I wrote a simple program as follows -
int main(int argc, char* argv[]) {
setuid(0);
setgid(0);
printf("Current uid and euid are %d, %d\n", getuid(), geteuid());
while(1);
}
I compiled this as root and set the setuid bit using sudo chmod +s test
.
When this program is run as a non-privileged user from bash, the program prints -
Current uid and euid are 0, 0
and then gets stuck in an infinite loop.
However I can still kill this process by pressing Crl+C. If I understand correctly, bash(running as a non-privileged user) should not be able to send SIGINT to a root process.
I also tried the same with kill <pid of test>
and that fails as excepted.
How is bash able to kill the process? Is there a special relationship between the parent process and the child process?

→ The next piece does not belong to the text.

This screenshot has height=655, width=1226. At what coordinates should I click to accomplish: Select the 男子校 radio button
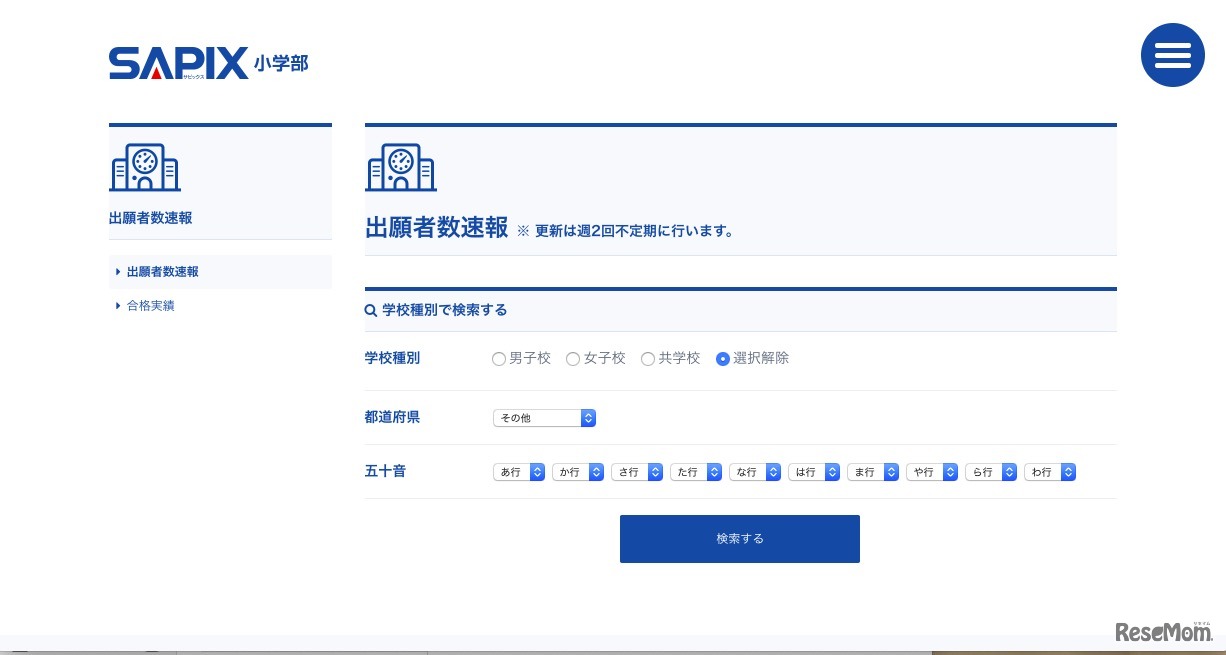click(498, 359)
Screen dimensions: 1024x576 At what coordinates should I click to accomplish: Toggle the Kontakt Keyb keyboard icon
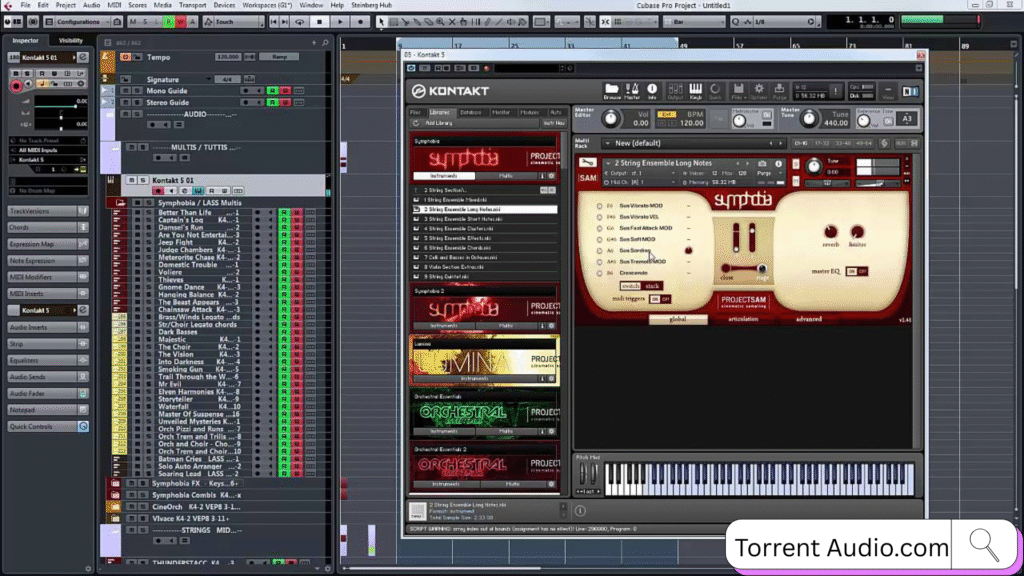click(695, 91)
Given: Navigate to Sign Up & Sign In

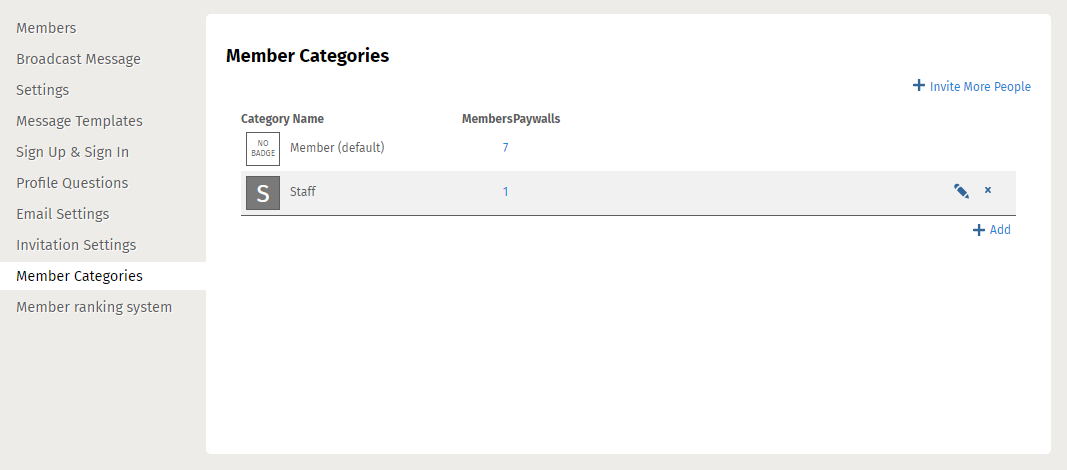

I also tried this other wrapper program -
int main(int argc, char* argv[]) {
pid_t p = fork();
if (p == 0) {
char * args[] = {"./test", NULL};
execv("./test", args);
} else {
sleep(4);
int ret = kill(p, 9);
printf("Kill returned = %d\n", ret);
return 0;
}
}
And ran it as an unprivileged user (where test
has setuid bit set by root). In this case the parent is not able to kill the child. the kill
call returns -1 and the test
process gets orphaned.
What is happening here? What does bash do special that it can kill the children processes it spawns?
Bash doesn't need any permissions because bash isn't doing anything. When you hit ^C, SIGINT is sent to all processes in the foreground process group by the tty driver. The signal comes from the system, not from another process, so the permission checks relevant to one process sending a signal to another don't apply.